KUTIPAN SUMBER
------------------------------

Hal itu dikatakan dalam menyikapi adanya kunjungan pemerintah Indonesia pada hari ini, Rabu 19 Februari 2014, di Riyadh Arab Saudi. Pemerintah SBY melalui para pembantunya akan menandatangani MoU yang dilakukan secara sembunyi-sembunyi.
"Komisi IX DPR RI tak pernah diinformasikan mengenai hal tersebut, justru kabar diperoleh dari pernyataan yang dilansir media Saudi. Perjanjian dengan negara lain memang otoritas pemerintah, namun Komisi IX sebagai mitra kerja tak berlebihan apabila berurun pikiran terhadap klausul-klausul perjanjian agar marwah perlindungan menjadi intisari perjanjian tersebut," ujar Anggota Komisi IX DPR RI, Rieke Diah Pitaloka, Selasa malam (18/2/14).
Menurutnya, harusnya Pemerintah SBY perlu meningkatkan status moratorium ke penutupan total, namun berulangkali malah berniat mencabut moratorium. Rieke memaparkan pada November 2013, Kemenakertrans melalui Dirjen Bina Penta ingin membuka Moratorium TKI ke Arab Saudi namun dibatalkan, karena penolakan dari berbagai kalangan.
Sementara, lanjutnya, dugaan terhadap keterlibatan oknum-oknum di Kemenakertrans dalam bisnis TKI hingga saat ini tak pernah diungkap. Padahal pada kasus berakhirnya masa amnesti, secara terang-terangan pihak yang sama getol mendorong pembentukan "perwalu dadakan".

------------------------------

CATATAN YANG DIBERIKAN
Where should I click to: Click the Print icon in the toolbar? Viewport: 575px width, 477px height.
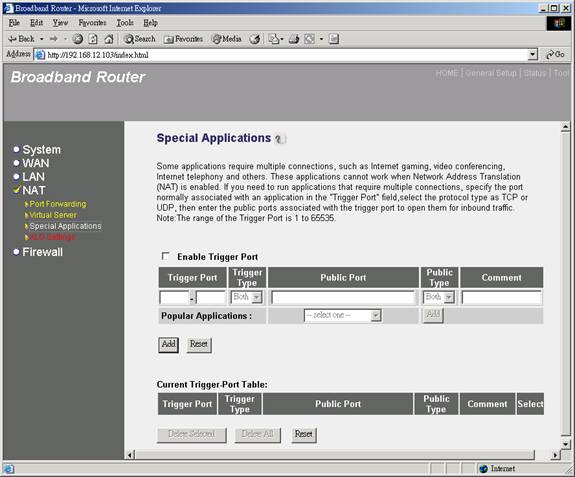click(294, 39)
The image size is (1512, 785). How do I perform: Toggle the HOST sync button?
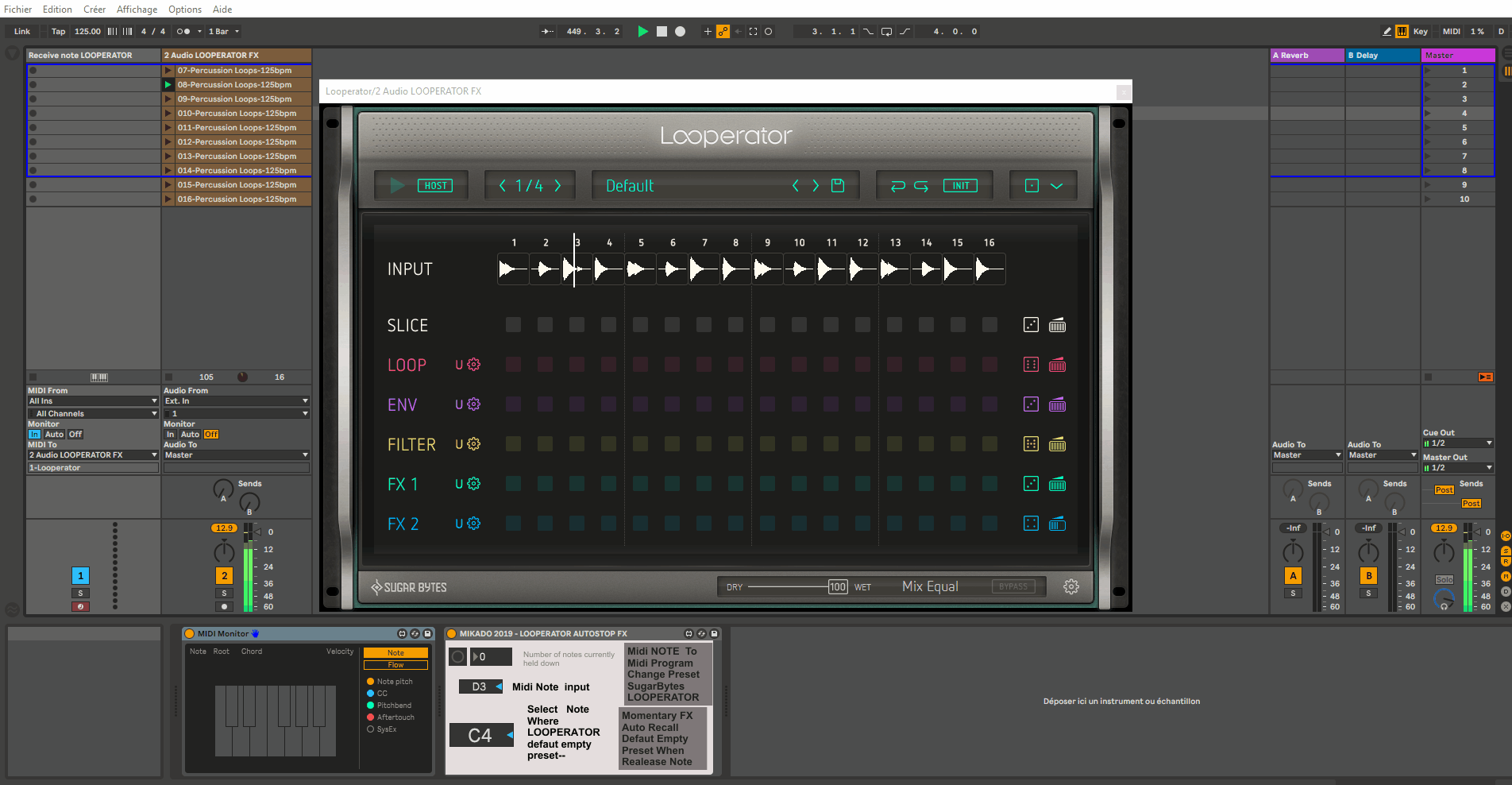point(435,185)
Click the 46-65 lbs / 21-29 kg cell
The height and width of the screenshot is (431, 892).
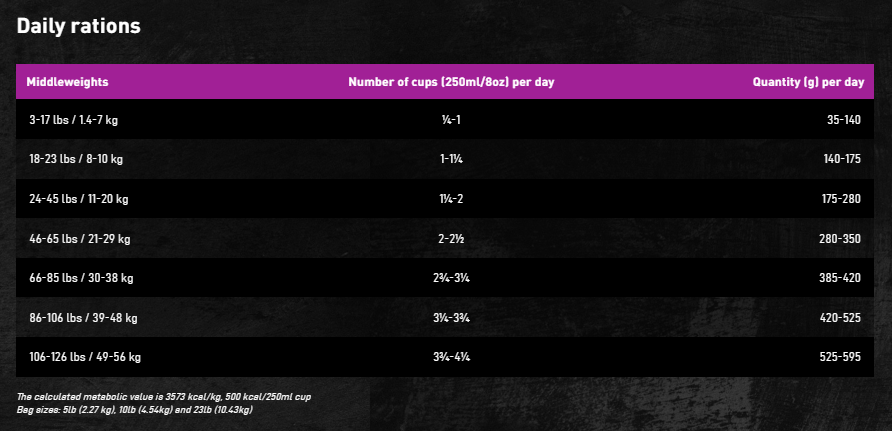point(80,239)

------------------------------

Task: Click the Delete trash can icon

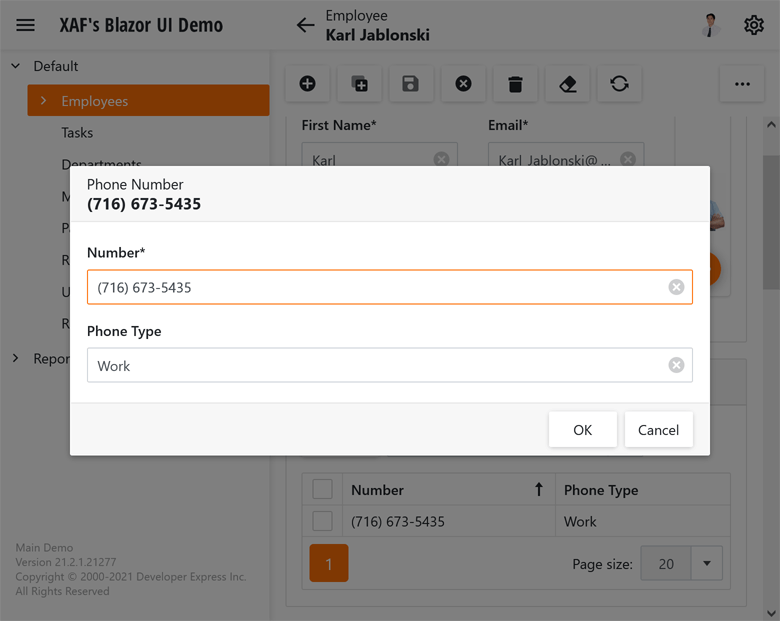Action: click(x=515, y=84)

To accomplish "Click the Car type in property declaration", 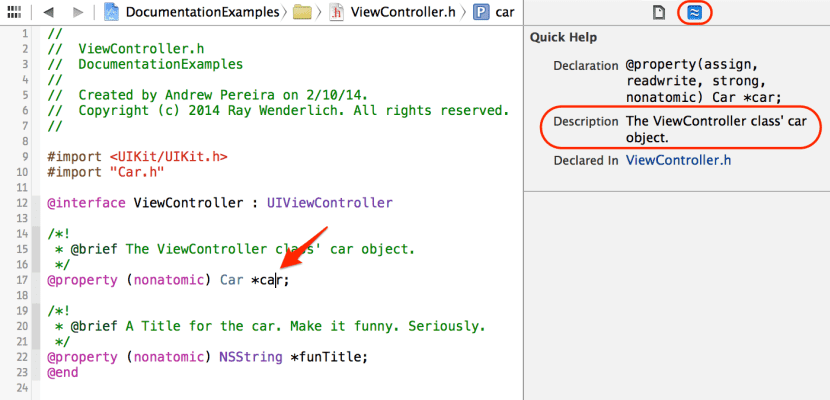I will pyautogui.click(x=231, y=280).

------------------------------

SOAL TERTULIS 1
Kembalikan seluruh kutipan sumber tentang moratorium TKI ke Arab Saudi persis tanpa perubahan apa pun.
SOAL TERTULIS 2
Tolong ketik ulang baris-baris catatan dari baris yang memuat "Where should I" sampai baris yang memuat "point(80,239)", termasuk kedua baris tersebut, tanpa mengubah apa pun. Jangan sertakan gambar dalam jawaban.
Kutipan sumber dan catatan itu tidak saling berkaitan.

JAWABAN 1
Hal itu dikatakan dalam menyikapi adanya kunjungan pemerintah Indonesia pada hari ini, Rabu 19 Februari 2014, di Riyadh Arab Saudi. Pemerintah SBY melalui para pembantunya akan menandatangani MoU yang dilakukan secara sembunyi-sembunyi.
"Komisi IX DPR RI tak pernah diinformasikan mengenai hal tersebut, justru kabar diperoleh dari pernyataan yang dilansir media Saudi. Perjanjian dengan negara lain memang otoritas pemerintah, namun Komisi IX sebagai mitra kerja tak berlebihan apabila berurun pikiran terhadap klausul-klausul perjanjian agar marwah perlindungan menjadi intisari perjanjian tersebut," ujar Anggota Komisi IX DPR RI, Rieke Diah Pitaloka, Selasa malam (18/2/14).
Menurutnya, harusnya Pemerintah SBY perlu meningkatkan status moratorium ke penutupan total, namun berulangkali malah berniat mencabut moratorium. Rieke memaparkan pada November 2013, Kemenakertrans melalui Dirjen Bina Penta ingin membuka Moratorium TKI ke Arab Saudi namun dibatalkan, karena penolakan dari berbagai kalangan.
Sementara, lanjutnya, dugaan terhadap keterlibatan oknum-oknum di Kemenakertrans dalam bisnis TKI hingga saat ini tak pernah diungkap. Padahal pada kasus berakhirnya masa amnesti, secara terang-terangan pihak yang sama getol mendorong pembentukan "perwalu dadakan".

JAWABAN 2
Where should I click to: Click the Print icon in the toolbar? Viewport: 575px width, 477px height.
click(294, 39)
The image size is (1512, 785). How do I perform: Toggle the HOST sync button?
point(435,185)
Click the 46-65 lbs / 21-29 kg cell
The height and width of the screenshot is (431, 892).
point(80,239)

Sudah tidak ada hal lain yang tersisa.